We need to respect completely everyone’s freedom to make their own choices. For Dharma to work it has to come from one’s own side, and one’s own desires. When we do not respect the freedom of others, it invites rebellion and resistance. Since we only want what is good for others, to not respect them sends them in the exact opposite direction. We need to leave everyone free to contribute in their own way that they see best. We should not have pre-conceived notions of what they should do. We give to others the principles and let them decide themselves how to best contribute. In particular, we need to do this without any trace of judgment. If we judge others, they become defensive and self-justify, so we just create the conditions for them to hold on even more tightly to their wrong views. In contrast, by accepting others fully, we create the space for them to change from their own side.

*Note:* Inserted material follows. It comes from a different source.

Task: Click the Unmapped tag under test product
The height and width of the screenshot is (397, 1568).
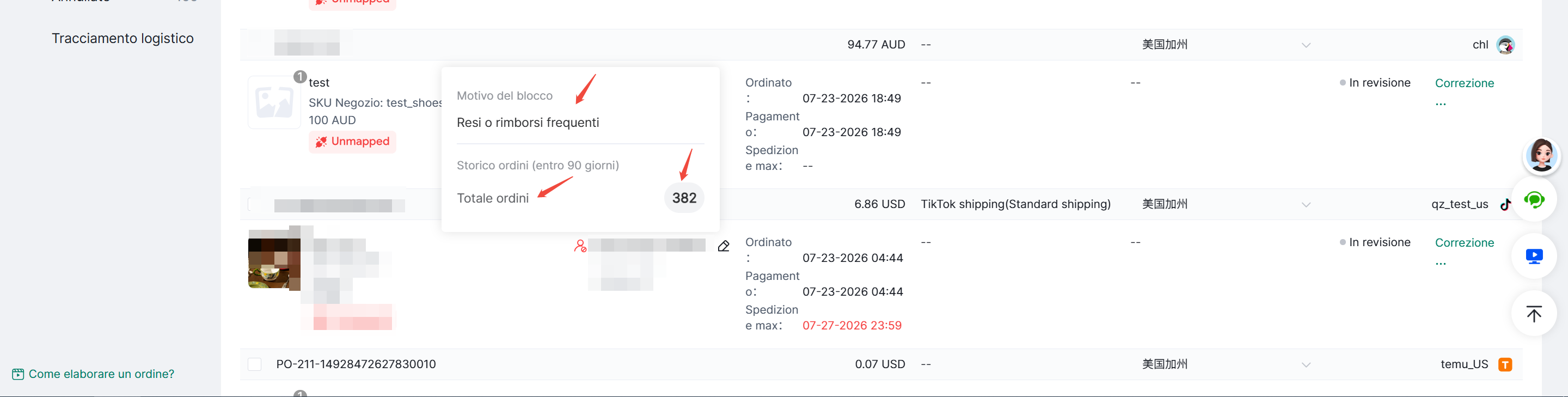Action: pos(352,142)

We need to be skillful. We should not try to change others to adopt our view because when we do so it comes across as being patronizing, prideful and manipulative. Instead, in our own actions, we should respect other people’s choices and make our own actions correct. Other people do not have to understand what we are doing or thinking, but we do and we have to know with an honest mind whether what we are doing is right or just an excuse for remaining ordinary and deluded. We have a tendency to project others are judging us and then we feel the need to defend against it. When we do so, we wind up creating a self-fulfilling prophecy. We project others are judging us out of our own insecurity and doubt about whether we are doing something wrong. If we clarify this internally, the people appearing to judge us will simply dis-appear.

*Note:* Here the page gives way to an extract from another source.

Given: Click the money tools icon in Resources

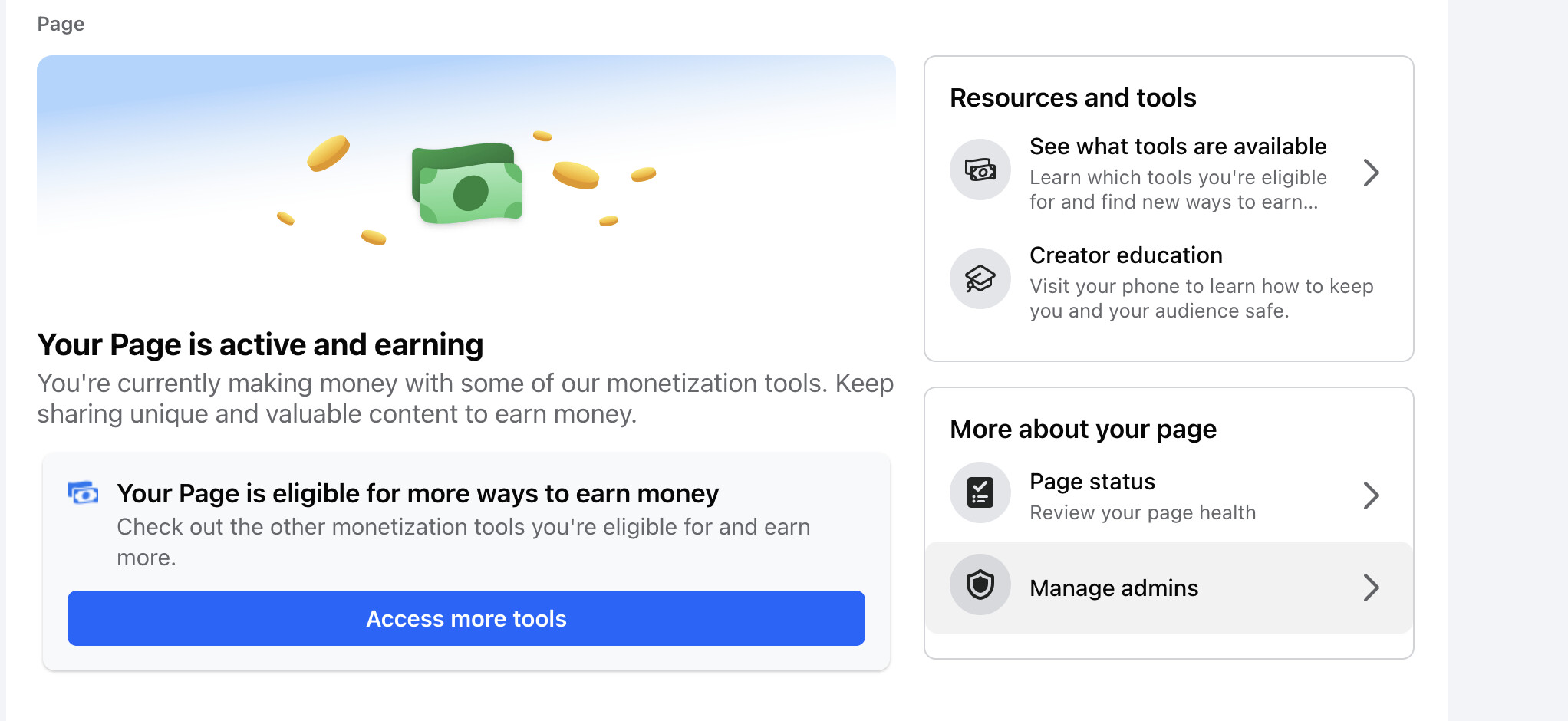Looking at the screenshot, I should pos(980,170).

We will inevitably encounter situations where there is a difference of view with someone. Our goal during such discussions should be to avoid constructing things where one person is right and the other is wrong, rather we should strive for a situation where both people are equally right, just in different ways and from different perspectives. We can simply explain why our way of viewing things works for us, without trying to impose our view on others or convince others that our view is superior. If others find our view to be interesting and valid, then they can adopt it from their own side. From our side, we simply clarify how we think and understand things. In general, unless the circumstances call for it, we should not enter into debates with others. Above all, when we are giving advice to others, we should never accuse them of having a particular delusion. Instead, we should tell stories about ourselves in similar circumstances and explain how our own mind works in deluded ways, or we can tell stories of people we know in similar circumstances and we can use their story to illustrate how things work. But we leave others to make the final step of connecting the story to their own lives and situation.

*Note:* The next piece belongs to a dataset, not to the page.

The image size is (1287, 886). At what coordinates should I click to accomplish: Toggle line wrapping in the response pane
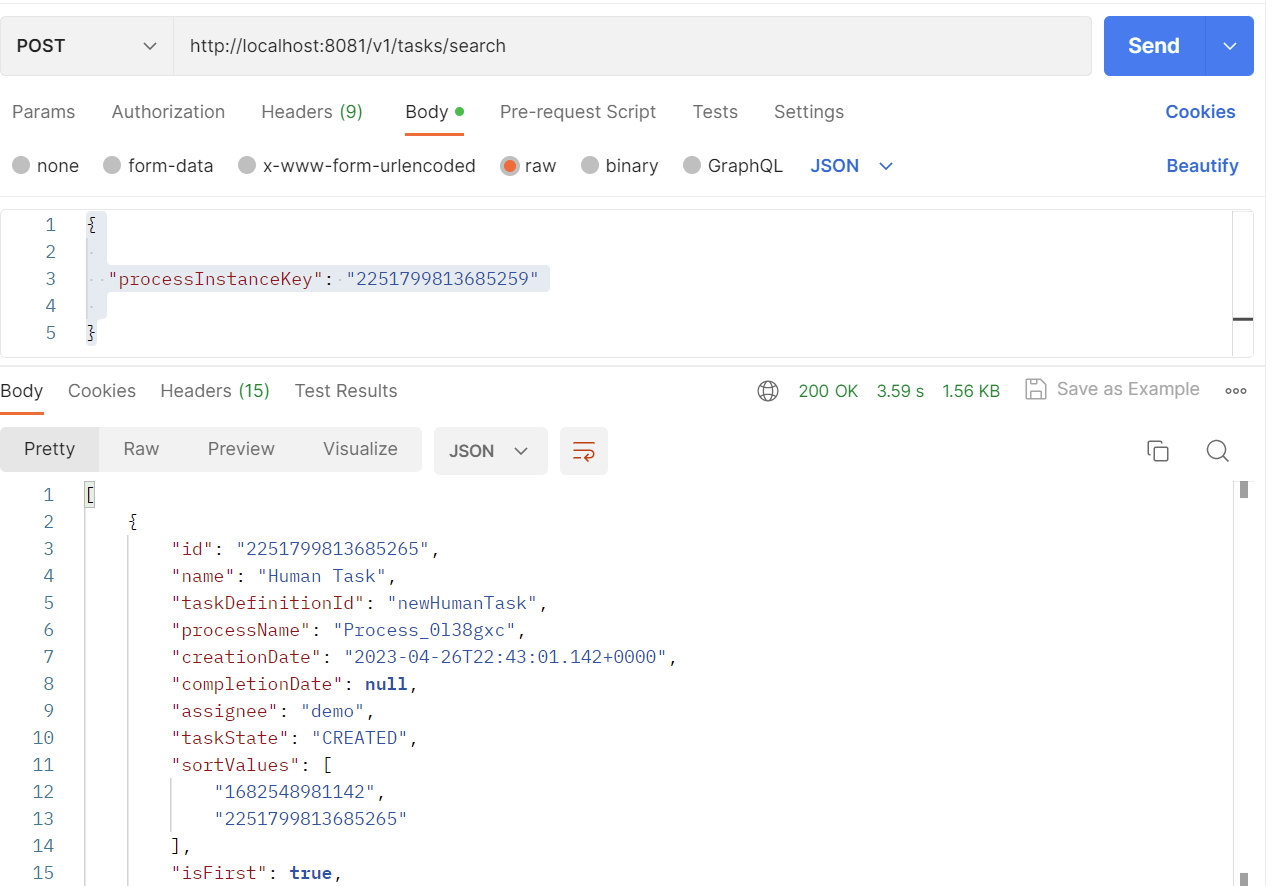point(584,451)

It is a misuse of Dharma to try to change others with it when we have attachment to them changing. All of Dharma is and should be viewed as personal advice. We often feel others are judging us unfairly, so we want to change their views out of an attachment to getting them to stop. We feel justified in doing so because ‘we are right’. But because our motivation is attachment/aversion, when we do go out to ‘change others’, others will merely see us acting out of defensiveness and self-justification. They will then train themselves in rejecting what we have to say, even if what we have to say is correct.